Bruce Clarke graduated from Ithaca College in 1967 with a B.A. in History, which he earned as a member of the College’s “Triplum” program.
While at IC, Bruce became a member of Delta Kappa, a social fraternity, and served as president of the frat my senior year. He also competed on the school’s wrestling team for two years.
After graduating from IC, Clarke attended Georgetown Law Center, but in 1968 was drafted to serve in the U.S. Army. After finishing his service, he returned to Georgetown, graduating in 1973. While in law school Clarke was invited to become an editor on the school’s International Law Review.
After graduating, Bruce worked for the D.C. Public Defender Service (PDS), and later in the law partnership Clarke and Graae. During this time, he began taking acting classes, to become a better trial lawyer. Clarke enjoyed the classes so much that he left the law and went to New York to study acting and script analysis with Stella Adler. In these classes he met his wonderful wife, Mary Beth Lerner.
While in New York, he also wrote the first of several plays, Bluesman, which was produced at the Kennedy Center and in regional theaters.
Mary Beth and Bruce married and settled in D.C., where he resumed work at PDS and worked at the Federal Judicial Center, eventually becoming Director of the Center’s Education Division, which develops education programs for federal judges. During his tenure, Bruce supervised about fifty attorneys and educators.
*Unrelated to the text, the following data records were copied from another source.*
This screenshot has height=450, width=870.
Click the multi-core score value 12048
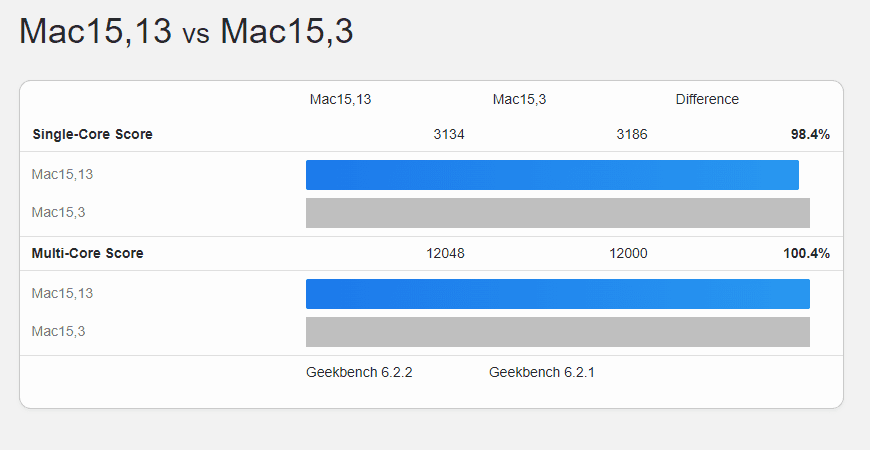pos(445,253)
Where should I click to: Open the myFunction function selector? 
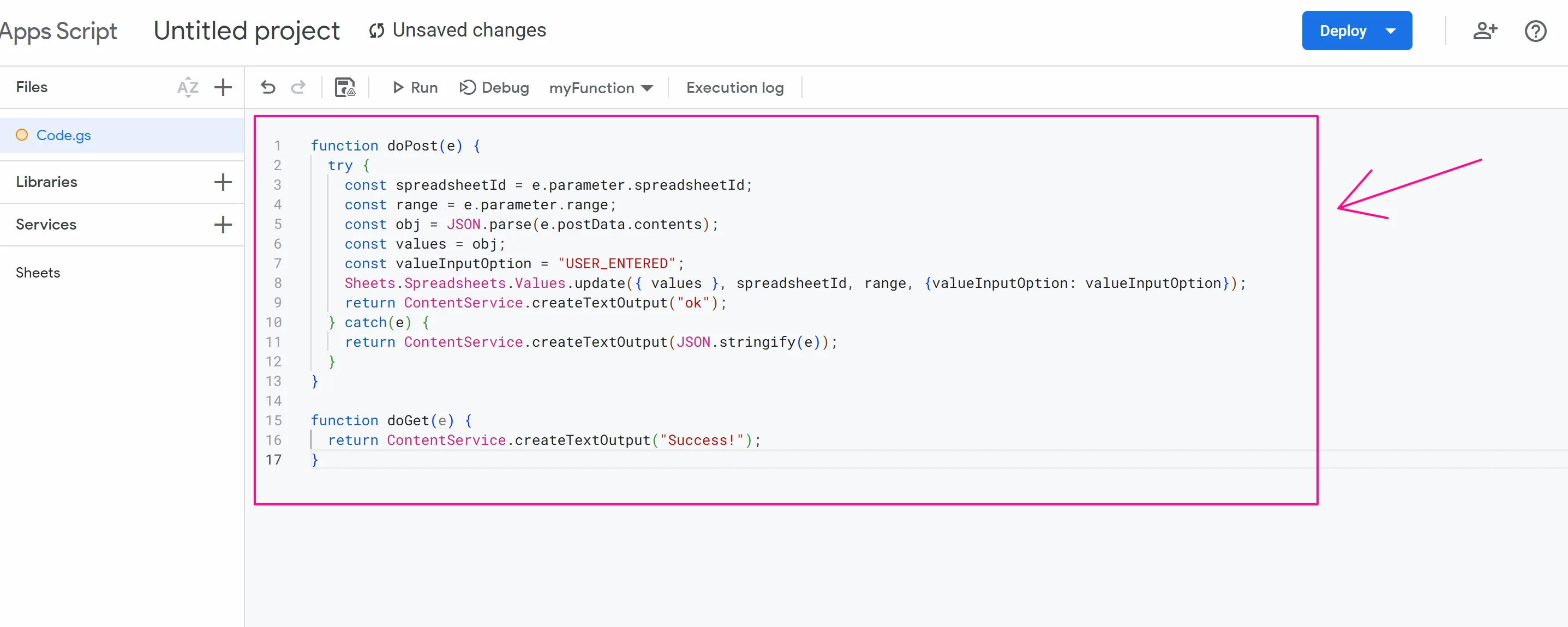(x=601, y=88)
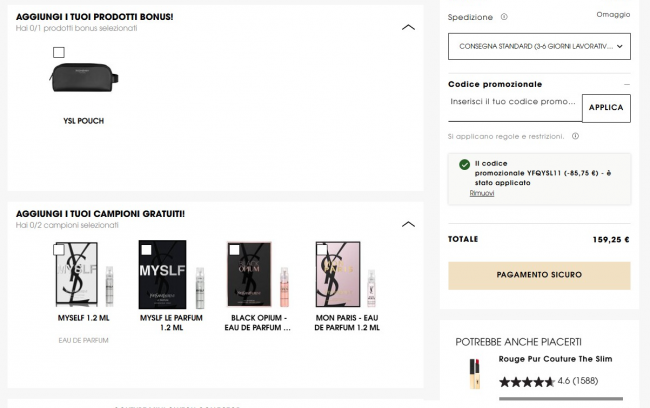650x408 pixels.
Task: Open the Consegna Standard shipping dropdown
Action: (539, 46)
Bruce and Mary Beth have three wonderful children, Adam and twins Evan and Louisa. Louisa is a 2014 Ithaca College graduate.
Mr. Clarke served on IC’s Diversity and Inclusion Committee for several years, and currently serves on the Board of ICUnity. Since retiring in 2015, he’s published a book of short stories and a novel focused on criminal justice issues. Bruce also began teaching a Fiction Workshop for inmates at the D.C. Jail, for Georgetown’s Prisons & Justice Initiative—which he continues to teach.